Plus: the world’s most boring director, Ivo van Hove, returns to the Barbican with an impenetrable Nazi family saga

issue 29 June 2019

Bitter Wheat, David Mamet’s latest play, features a loathsome Hollywood hotshot, Barney Fein, who offers to turn an actress into a superstar provided she lets him rape her. The show’s gruesome storyline has flashes of bitter comedy. Fein boasts that the Writers Guild of America would ‘drink a beaker of my mucus’ if he forced them to. Although this is the ultimate #MeToo play it can’t prevent itself from taking a masculine point of view. Fein’s assistant, Sondra (Doon Mackichan), conveniently vanishes at the right moment and leaves the starlet at the monster’s mercy. But was Sondra complicit? We aren’t told.

And we learn nothing about her attitude to her boss. Nor do we hear enough about the victim (newcomer Ioanna Kimbook), who lacks even the simplest tactic to deter a sex pest (‘I’m going to be sick’). A female writer would have given her more guile and more emotional armour. Mamet is content to portray her as a tethered lamb while he focuses on fleshing out the wolf.

Some of Fein’s quirks are unnecessary and contradictory. He’s an old-school racist even though he supports a charity for migrants. He hates the films that have made him rich (every one of them?) and he heaps abuse on the fans whose custom he lives off. He’s repulsively fat and he uses his gluttony as a bargaining counter, arguing that his victim owes him sex because he eats too much. But John Malkovich (superbly creepy) has a gaunt face and a lean jaw line which don’t suggest obesity. And the beach ball he shoves under his shirt won’t fool anyone.

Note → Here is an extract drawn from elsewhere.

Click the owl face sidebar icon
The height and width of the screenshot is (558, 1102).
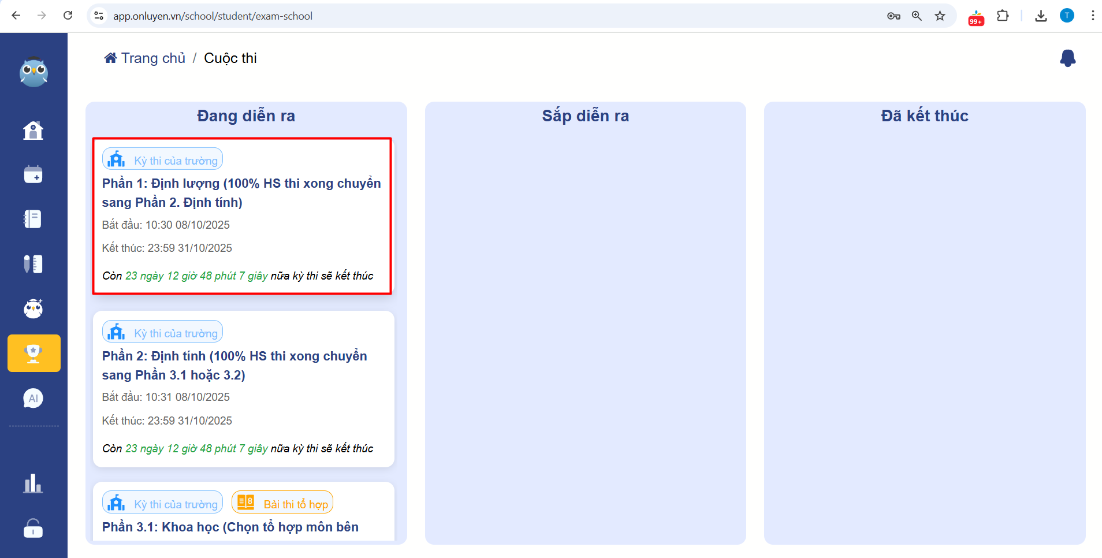click(33, 308)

In Act Two we get an avalanche of plot details. Fein’s mother is dead. She was murdered. A suspected terrorist shot her. The terrorist is on the loose. The terrorist may be in the building. And so on. The show ends abruptly after two hours with nothing resolved. Shame. I could have watched this captivating freak-show until midnight and beyond. It’s a fine play, rather creakily structured, but not in the league of Speed-the-Plow or Glengarry Glen Ross.

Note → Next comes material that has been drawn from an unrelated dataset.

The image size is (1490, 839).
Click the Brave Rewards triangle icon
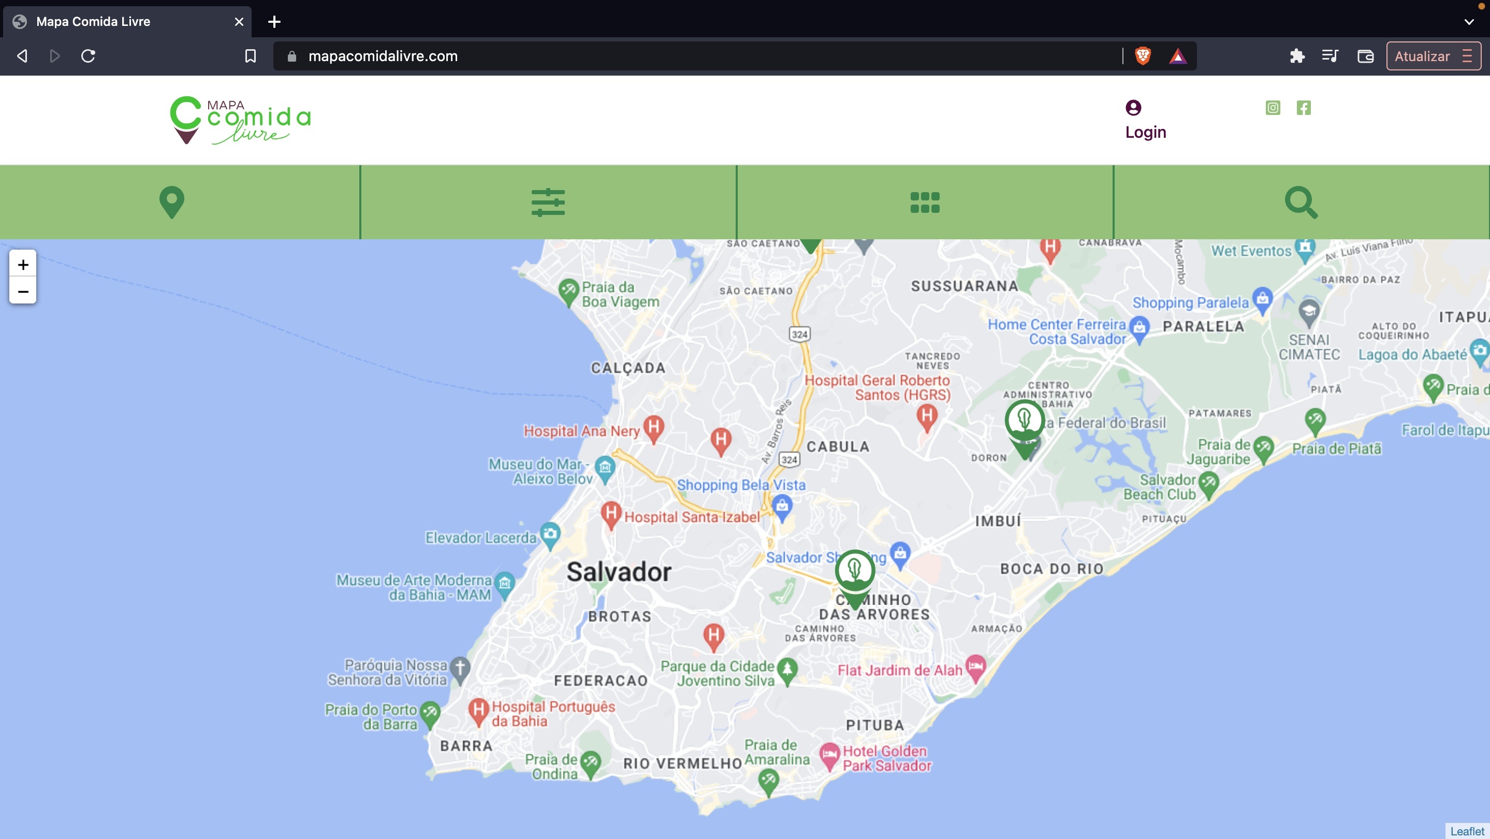click(x=1178, y=56)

Napoli, Brooklyn is about Italian migrants living in New York in 1960. The mother, Luda, is a saintly drudge whose brute of a husband terrorises their three adolescent daughters. One works in a factory, another has been banished for obscure reasons, and the third, Francesca, is a rebellious lesbian who longs to escape to Paris. The script, overacted in parts, comes to a thrilling climax at a family dinner where the daughters finally stand up to the patriarchal thug. Women will like this melodrama more than men.

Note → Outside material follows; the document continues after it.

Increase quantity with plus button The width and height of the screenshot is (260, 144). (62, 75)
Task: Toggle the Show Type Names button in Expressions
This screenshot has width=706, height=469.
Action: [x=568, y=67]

The world’s most boring director, Ivo van Hove, returns to the Barbican with an impenetrable saga about a steel company being taken over by Nazis. Les Damnés is a Comédie-Française production, so the Nazis all speak French (although when they sing they use German). The show mixes straight drama with bits of clunky symbolism. The straight drama was too prolix to follow and the symbolism was too banal to be worth following. Van Hove never trusts his scripts to keep an audience interested, so he crams the stage with gimmicky flourishes. A camera crew films the action, live. The house lights are snapped on and off. Dinner tables are laid and swept bare. An actor thumps a big gong quite a lot. To one side, six coffins await their occupants. Each time a victim gets killed, a mini-procession trudges over to the mortuary. As the corpse climbs into the box, a train whistle is sounded to represent a trip to a concentration camp.

The obvious risk with a play about the Nazis is that the outcome is entirely predictable but no attempt was made here to generate suspense or surprise. Van Hove encourages his actors to express high emotion by screaming at top volume — a mistake that trainee directors are taught to avoid. The woman ahead of me plugged her ears to block out the non-stop purgatorial shrieks. After an hour, a man behind me escaped. My neighbour, another female, started checking her messages during a striptease routine performed by two Sturmabteilung (SA) officers who writhed around naked in soapy water. A pail of Ribena was thrown over one of the officers, which meant he was dead, although he was well enough to walk across to his coffin. At that point we’d reached the Night of the Long Knives, I think. What else happened? A cabaret performer tried seducing an under-age girl and then turned his attentions to an older woman. A blonde had her clothes tugged off and was covered in warm Bovril. Continental audiences may enjoy seeing characters drenched in slime but over here it looks a bit Noel’s House Party. After 120 minutes, one of the show’s 27 performers announced that he was surrendering to the Gestapo. I expect his interrogation was less painful than this.